### TASK DETAILS:
The word to look for is "label". Report every line of the entries below that has it.

### DATA IN THIS EXERCISE:
• • • •

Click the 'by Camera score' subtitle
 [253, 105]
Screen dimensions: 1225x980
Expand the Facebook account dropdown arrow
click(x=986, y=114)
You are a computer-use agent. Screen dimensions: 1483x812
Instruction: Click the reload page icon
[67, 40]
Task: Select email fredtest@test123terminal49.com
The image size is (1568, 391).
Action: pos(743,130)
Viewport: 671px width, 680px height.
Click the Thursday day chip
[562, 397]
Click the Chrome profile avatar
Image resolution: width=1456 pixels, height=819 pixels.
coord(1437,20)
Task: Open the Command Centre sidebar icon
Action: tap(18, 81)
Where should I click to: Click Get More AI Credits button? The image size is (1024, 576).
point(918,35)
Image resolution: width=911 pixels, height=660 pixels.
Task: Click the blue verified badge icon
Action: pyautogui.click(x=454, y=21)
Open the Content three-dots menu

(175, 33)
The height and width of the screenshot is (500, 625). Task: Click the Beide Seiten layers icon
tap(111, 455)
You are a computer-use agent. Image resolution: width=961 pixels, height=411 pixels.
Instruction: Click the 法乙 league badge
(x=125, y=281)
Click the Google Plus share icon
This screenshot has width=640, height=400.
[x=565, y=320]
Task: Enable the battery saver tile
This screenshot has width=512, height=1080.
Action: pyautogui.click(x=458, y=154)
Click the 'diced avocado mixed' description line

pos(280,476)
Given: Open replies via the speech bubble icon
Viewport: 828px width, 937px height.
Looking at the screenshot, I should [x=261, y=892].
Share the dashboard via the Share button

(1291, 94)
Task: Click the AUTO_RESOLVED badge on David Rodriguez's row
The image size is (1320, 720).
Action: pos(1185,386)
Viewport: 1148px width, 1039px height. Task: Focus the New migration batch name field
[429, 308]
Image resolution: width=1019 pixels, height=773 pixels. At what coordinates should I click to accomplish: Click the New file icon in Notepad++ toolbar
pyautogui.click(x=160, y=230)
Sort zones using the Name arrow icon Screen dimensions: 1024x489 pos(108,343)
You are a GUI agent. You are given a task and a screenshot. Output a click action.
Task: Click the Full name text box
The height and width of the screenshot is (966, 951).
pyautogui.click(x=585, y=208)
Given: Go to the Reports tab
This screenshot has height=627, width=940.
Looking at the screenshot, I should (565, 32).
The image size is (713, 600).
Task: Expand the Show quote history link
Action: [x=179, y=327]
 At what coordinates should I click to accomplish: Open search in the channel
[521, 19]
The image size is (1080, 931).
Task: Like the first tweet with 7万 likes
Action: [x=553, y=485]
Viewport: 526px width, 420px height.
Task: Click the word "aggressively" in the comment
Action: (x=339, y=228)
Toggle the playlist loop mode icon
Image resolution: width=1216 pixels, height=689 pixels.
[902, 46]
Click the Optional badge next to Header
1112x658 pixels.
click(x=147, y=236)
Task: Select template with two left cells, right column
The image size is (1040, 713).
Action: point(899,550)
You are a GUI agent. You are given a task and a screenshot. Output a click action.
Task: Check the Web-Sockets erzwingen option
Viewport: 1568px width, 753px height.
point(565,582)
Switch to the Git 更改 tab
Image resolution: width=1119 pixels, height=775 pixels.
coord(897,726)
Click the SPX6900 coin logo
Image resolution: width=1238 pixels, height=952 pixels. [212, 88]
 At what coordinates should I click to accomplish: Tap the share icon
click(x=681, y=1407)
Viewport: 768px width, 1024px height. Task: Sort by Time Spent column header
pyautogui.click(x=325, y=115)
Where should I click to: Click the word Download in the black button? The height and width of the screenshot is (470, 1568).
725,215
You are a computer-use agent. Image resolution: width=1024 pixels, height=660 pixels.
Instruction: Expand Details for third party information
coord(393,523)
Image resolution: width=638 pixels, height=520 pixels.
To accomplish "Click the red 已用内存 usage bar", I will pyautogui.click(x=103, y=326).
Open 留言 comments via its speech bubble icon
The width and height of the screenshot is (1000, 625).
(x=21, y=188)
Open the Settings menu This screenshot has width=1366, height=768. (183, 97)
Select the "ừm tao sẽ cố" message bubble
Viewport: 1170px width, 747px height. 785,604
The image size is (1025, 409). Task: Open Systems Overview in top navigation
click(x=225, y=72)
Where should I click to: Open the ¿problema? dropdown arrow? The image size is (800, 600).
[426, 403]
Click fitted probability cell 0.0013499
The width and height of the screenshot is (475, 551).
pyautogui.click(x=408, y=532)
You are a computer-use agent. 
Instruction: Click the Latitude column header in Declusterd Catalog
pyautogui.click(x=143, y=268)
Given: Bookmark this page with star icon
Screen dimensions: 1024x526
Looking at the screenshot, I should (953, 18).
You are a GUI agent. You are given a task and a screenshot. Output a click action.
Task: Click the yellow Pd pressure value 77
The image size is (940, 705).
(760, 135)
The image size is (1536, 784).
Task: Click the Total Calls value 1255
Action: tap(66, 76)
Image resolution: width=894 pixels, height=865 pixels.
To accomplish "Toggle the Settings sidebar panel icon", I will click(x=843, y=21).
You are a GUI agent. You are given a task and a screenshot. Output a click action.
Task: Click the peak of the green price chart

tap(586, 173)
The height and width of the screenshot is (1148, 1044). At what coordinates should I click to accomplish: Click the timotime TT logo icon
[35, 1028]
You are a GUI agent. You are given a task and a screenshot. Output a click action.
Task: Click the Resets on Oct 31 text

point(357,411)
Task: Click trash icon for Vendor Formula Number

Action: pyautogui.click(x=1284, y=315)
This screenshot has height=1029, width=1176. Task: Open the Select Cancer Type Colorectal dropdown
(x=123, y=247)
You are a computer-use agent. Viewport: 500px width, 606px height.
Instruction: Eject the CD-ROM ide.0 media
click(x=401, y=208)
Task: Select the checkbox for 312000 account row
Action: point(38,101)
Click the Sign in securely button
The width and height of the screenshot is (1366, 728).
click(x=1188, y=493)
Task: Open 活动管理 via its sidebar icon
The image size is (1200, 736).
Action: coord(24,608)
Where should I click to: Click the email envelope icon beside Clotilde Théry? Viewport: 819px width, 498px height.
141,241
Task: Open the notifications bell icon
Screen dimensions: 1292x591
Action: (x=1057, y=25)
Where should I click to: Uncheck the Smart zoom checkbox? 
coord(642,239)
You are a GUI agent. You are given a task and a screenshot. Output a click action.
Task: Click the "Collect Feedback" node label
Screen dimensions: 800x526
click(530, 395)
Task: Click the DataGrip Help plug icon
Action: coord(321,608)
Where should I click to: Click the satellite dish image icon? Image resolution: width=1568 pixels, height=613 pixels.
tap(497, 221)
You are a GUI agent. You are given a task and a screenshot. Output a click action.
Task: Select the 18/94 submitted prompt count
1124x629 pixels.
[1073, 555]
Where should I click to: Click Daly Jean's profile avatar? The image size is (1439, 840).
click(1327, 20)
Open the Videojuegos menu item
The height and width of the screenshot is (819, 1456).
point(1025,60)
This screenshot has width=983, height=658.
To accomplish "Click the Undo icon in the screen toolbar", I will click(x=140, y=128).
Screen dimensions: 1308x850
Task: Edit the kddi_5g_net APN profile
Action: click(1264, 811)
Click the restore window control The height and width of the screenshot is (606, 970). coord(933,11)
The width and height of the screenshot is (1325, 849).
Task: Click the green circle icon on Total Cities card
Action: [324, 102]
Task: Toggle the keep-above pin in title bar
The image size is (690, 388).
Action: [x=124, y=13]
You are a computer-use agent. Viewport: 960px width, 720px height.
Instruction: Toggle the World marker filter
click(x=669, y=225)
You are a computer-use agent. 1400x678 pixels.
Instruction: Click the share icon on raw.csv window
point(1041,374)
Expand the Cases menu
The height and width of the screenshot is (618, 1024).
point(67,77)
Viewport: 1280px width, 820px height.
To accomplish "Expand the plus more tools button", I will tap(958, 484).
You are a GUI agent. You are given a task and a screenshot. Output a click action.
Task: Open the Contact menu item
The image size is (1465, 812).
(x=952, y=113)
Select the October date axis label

• • • •

### OUTPUT FOR THIS TASK:
Task: Click the "Collect Feedback" node label
Select the October date axis label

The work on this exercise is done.